*PROBLEM DETAILS*.
Each record is to be printed again exactly, though not its pictures.

Stored items:
........

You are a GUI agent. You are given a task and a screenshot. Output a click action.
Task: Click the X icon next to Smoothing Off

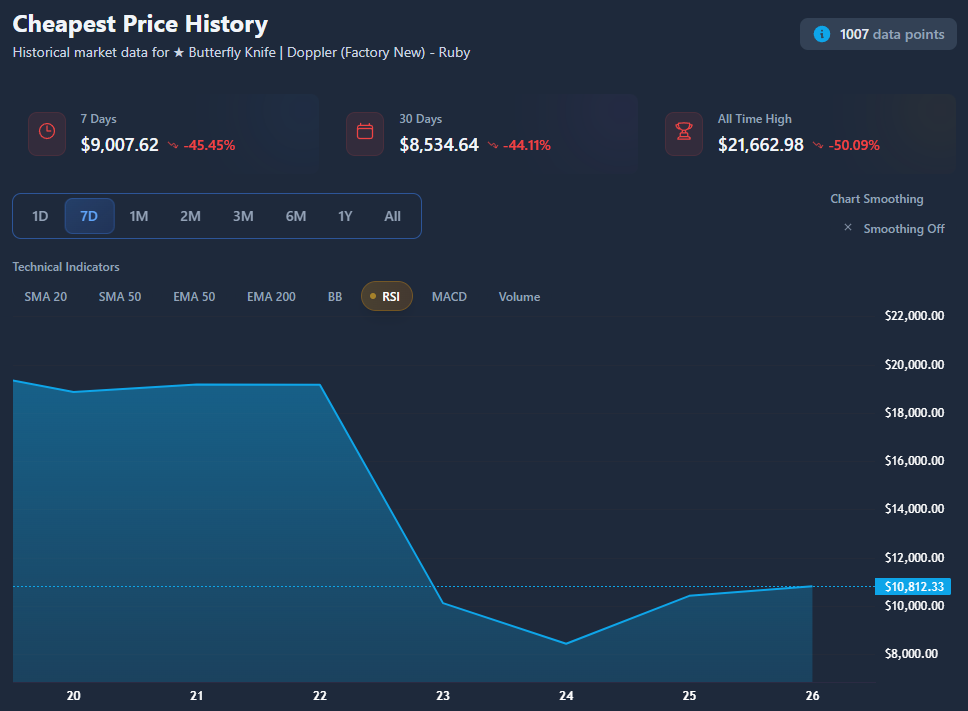[848, 228]
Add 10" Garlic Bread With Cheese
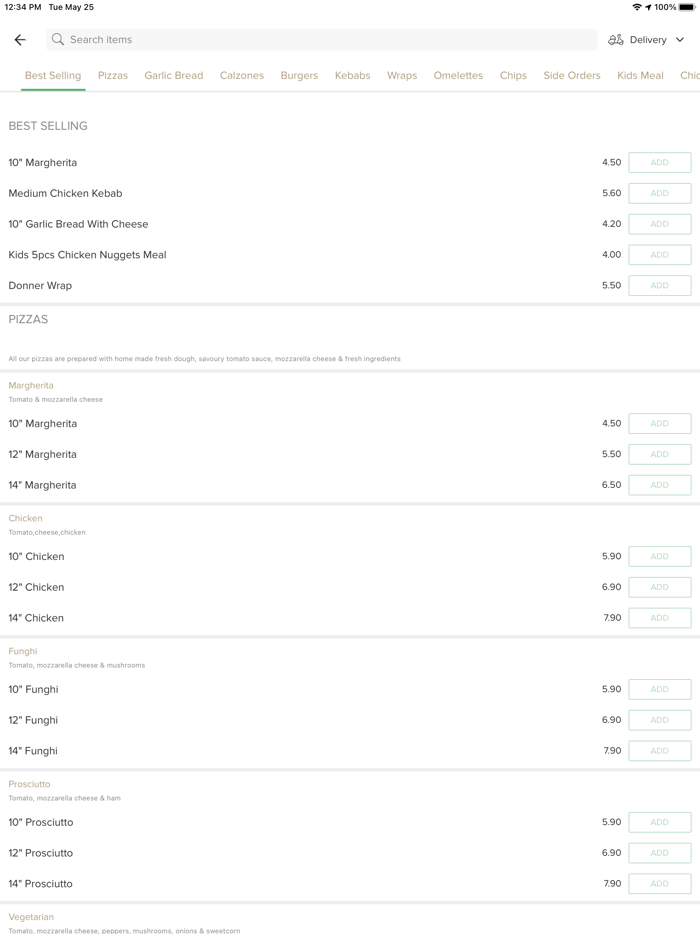This screenshot has height=934, width=700. pos(659,224)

........

*RESPONSE TO THE TASK*.
You are a GUI agent. You are given a task and a screenshot. Output a click action.
Task: Click the X icon next to Smoothing Off

[848, 228]
Add 10" Garlic Bread With Cheese
This screenshot has height=934, width=700. pos(659,224)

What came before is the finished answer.